Blinking, Miala studied his face carefully to see if he was joking, then decided that he probably wasn’t. With a hand that shook just a little, she tore off a piece of bread and put it in her mouth, chewing thoughtfully. Five million units. With that she could go anywhere in the galaxy, do pretty much anything she wanted. But she knew what she should do, what her father would have wanted her to do.
“I need to go to a university.
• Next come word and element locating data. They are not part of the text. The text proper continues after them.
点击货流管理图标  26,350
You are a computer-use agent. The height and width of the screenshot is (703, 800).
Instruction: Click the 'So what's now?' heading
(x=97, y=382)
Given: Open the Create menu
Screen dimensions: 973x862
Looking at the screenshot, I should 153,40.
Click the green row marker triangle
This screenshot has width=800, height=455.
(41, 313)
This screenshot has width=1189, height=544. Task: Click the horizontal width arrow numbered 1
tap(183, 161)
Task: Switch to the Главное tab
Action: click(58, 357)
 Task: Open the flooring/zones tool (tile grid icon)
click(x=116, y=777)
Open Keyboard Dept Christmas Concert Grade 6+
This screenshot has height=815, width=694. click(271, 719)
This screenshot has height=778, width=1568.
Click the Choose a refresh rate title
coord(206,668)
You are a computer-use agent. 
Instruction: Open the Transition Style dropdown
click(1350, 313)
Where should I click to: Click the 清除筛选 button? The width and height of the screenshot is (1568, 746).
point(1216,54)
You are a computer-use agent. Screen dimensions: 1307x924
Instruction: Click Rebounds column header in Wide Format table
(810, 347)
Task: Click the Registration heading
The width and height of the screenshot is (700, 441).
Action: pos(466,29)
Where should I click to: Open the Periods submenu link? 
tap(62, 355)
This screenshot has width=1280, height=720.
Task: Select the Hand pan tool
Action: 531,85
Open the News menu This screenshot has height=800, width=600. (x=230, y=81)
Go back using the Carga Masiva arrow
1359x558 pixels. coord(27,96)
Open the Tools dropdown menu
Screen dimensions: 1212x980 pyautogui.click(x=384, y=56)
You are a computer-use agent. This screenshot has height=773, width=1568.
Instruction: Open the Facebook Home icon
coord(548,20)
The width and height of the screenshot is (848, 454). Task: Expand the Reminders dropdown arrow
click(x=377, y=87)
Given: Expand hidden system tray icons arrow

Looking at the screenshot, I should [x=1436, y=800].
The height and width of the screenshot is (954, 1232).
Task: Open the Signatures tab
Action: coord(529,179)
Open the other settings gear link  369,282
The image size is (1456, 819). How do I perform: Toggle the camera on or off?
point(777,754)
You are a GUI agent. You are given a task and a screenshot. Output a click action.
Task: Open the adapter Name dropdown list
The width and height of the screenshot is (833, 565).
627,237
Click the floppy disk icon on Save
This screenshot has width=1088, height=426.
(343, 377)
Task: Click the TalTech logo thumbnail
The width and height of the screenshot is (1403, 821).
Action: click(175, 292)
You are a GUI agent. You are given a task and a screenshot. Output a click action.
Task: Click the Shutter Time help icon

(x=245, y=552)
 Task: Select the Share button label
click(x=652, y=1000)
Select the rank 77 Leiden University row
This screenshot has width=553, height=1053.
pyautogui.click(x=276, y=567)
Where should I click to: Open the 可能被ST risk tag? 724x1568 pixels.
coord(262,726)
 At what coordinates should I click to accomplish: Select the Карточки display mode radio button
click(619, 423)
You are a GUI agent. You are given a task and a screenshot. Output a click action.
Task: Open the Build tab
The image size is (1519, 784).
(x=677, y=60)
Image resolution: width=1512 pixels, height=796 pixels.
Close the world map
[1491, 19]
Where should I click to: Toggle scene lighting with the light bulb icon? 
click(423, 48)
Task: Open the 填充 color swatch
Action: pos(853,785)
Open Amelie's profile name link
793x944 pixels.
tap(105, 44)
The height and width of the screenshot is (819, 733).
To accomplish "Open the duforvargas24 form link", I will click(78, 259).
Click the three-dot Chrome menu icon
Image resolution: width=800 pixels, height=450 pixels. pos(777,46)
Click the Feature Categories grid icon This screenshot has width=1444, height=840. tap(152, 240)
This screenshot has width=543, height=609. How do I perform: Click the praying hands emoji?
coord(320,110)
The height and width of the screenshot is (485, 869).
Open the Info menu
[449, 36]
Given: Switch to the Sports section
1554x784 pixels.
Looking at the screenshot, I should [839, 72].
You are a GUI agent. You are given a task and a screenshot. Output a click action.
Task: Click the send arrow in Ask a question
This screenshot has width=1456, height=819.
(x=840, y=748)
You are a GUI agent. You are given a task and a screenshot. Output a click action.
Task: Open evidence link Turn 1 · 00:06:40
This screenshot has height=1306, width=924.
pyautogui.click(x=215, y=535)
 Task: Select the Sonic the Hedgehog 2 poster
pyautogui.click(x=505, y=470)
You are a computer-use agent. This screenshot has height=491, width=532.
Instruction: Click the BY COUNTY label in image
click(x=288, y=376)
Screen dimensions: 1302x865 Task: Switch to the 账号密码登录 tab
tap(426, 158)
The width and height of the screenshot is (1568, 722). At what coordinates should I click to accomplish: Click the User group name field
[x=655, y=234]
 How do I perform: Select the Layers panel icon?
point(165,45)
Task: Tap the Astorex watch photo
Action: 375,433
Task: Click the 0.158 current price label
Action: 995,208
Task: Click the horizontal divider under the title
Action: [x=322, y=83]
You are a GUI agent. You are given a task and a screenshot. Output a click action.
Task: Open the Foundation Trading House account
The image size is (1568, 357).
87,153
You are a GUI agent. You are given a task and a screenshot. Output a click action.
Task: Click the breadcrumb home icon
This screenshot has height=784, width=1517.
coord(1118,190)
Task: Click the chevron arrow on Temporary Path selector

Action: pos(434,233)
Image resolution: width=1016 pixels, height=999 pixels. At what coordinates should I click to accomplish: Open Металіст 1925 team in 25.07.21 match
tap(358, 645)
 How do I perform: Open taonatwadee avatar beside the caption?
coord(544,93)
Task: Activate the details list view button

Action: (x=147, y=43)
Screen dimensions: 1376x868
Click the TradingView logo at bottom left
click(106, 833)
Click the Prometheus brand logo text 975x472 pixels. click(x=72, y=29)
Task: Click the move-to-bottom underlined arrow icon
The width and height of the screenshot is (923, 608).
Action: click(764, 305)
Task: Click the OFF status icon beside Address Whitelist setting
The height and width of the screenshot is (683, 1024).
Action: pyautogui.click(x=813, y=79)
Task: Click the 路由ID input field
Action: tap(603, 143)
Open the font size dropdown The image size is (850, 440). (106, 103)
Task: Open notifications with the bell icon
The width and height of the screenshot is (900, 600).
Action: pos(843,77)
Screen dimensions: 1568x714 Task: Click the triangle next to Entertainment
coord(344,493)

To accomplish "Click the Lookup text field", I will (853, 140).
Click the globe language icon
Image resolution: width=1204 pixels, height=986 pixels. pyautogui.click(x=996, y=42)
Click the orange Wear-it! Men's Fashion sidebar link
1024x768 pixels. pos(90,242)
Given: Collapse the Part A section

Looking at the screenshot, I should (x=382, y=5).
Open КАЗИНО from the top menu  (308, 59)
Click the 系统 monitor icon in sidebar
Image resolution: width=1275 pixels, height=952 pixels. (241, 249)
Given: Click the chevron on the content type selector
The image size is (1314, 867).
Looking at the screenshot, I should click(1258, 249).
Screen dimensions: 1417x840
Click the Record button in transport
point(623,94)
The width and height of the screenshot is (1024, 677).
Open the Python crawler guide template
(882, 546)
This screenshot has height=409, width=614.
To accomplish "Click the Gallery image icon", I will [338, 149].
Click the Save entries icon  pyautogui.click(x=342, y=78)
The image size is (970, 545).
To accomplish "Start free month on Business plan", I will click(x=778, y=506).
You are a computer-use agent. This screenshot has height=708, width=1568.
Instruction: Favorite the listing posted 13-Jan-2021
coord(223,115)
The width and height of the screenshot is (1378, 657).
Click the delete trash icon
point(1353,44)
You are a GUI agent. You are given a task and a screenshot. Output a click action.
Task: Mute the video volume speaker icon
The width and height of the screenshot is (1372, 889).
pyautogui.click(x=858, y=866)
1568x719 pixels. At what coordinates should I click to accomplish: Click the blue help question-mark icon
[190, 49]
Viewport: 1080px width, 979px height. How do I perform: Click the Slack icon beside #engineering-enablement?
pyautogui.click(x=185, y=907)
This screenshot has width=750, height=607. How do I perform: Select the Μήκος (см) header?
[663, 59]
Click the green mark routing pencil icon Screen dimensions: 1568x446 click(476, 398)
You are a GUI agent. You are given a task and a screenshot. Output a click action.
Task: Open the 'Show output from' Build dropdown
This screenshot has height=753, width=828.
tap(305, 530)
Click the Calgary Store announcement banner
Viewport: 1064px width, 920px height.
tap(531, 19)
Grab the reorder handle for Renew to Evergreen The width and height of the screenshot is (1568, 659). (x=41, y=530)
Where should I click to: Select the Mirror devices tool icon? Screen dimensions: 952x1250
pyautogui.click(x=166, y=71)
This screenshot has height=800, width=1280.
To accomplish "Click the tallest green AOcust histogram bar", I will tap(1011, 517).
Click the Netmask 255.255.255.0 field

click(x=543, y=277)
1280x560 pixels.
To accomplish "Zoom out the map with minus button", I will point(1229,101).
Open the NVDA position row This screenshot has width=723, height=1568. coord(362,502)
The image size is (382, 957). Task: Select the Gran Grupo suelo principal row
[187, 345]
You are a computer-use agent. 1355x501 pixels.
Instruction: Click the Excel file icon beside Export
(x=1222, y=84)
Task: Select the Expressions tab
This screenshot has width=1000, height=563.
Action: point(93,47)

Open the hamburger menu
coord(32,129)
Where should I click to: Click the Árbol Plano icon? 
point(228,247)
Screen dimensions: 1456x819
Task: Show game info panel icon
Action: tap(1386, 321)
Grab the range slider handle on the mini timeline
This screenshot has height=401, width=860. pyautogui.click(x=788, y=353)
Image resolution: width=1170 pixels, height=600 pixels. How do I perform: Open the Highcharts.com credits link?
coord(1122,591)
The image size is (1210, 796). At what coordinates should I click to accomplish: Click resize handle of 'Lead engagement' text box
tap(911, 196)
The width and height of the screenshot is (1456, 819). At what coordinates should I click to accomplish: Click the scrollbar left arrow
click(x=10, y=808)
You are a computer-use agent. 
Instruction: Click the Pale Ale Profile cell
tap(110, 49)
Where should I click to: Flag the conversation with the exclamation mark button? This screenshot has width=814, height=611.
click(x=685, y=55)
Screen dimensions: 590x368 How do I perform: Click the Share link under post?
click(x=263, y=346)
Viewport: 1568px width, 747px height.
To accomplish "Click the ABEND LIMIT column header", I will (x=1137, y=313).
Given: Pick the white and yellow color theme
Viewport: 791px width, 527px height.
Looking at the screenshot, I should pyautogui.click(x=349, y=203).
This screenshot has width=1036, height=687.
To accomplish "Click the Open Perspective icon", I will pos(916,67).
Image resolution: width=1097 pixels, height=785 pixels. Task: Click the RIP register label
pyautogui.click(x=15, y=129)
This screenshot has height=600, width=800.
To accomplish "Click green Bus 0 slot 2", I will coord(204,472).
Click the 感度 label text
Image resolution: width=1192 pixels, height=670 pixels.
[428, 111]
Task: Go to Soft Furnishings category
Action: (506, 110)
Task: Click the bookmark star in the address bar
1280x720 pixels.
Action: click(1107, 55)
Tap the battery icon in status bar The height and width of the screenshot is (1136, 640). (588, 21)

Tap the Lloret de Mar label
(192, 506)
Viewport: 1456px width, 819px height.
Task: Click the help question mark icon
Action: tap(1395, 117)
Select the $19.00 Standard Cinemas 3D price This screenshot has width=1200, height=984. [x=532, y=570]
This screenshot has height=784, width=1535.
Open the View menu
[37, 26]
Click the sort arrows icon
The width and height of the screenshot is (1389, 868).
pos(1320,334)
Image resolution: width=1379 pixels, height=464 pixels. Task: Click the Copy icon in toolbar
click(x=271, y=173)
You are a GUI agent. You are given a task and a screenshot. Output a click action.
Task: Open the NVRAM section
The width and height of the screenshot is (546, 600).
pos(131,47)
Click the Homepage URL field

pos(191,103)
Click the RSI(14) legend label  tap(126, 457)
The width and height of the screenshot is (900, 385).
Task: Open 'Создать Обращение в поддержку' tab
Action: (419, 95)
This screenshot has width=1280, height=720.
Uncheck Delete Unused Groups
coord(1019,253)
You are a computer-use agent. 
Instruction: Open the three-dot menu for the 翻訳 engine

A good one,” she said finally.
He appeared nonplussed. “What for?”
Surprised, she looked at him for a moment, studying his features in the uncertain candlelight as she considered her reply. Going to a university—or maybe one of the GDF’s training academies—was the only ambition of anyone Miala had known who had the slightest bit of gumption. It was the only way to get off Iradia and earn some respectability at the same time. And her father had certainly drummed into her the necessity for a formal education. Her thoughts had run in that path for so long she had never considered any alternative, never believed there could be anything else for her. But obviously Thorn thought differently.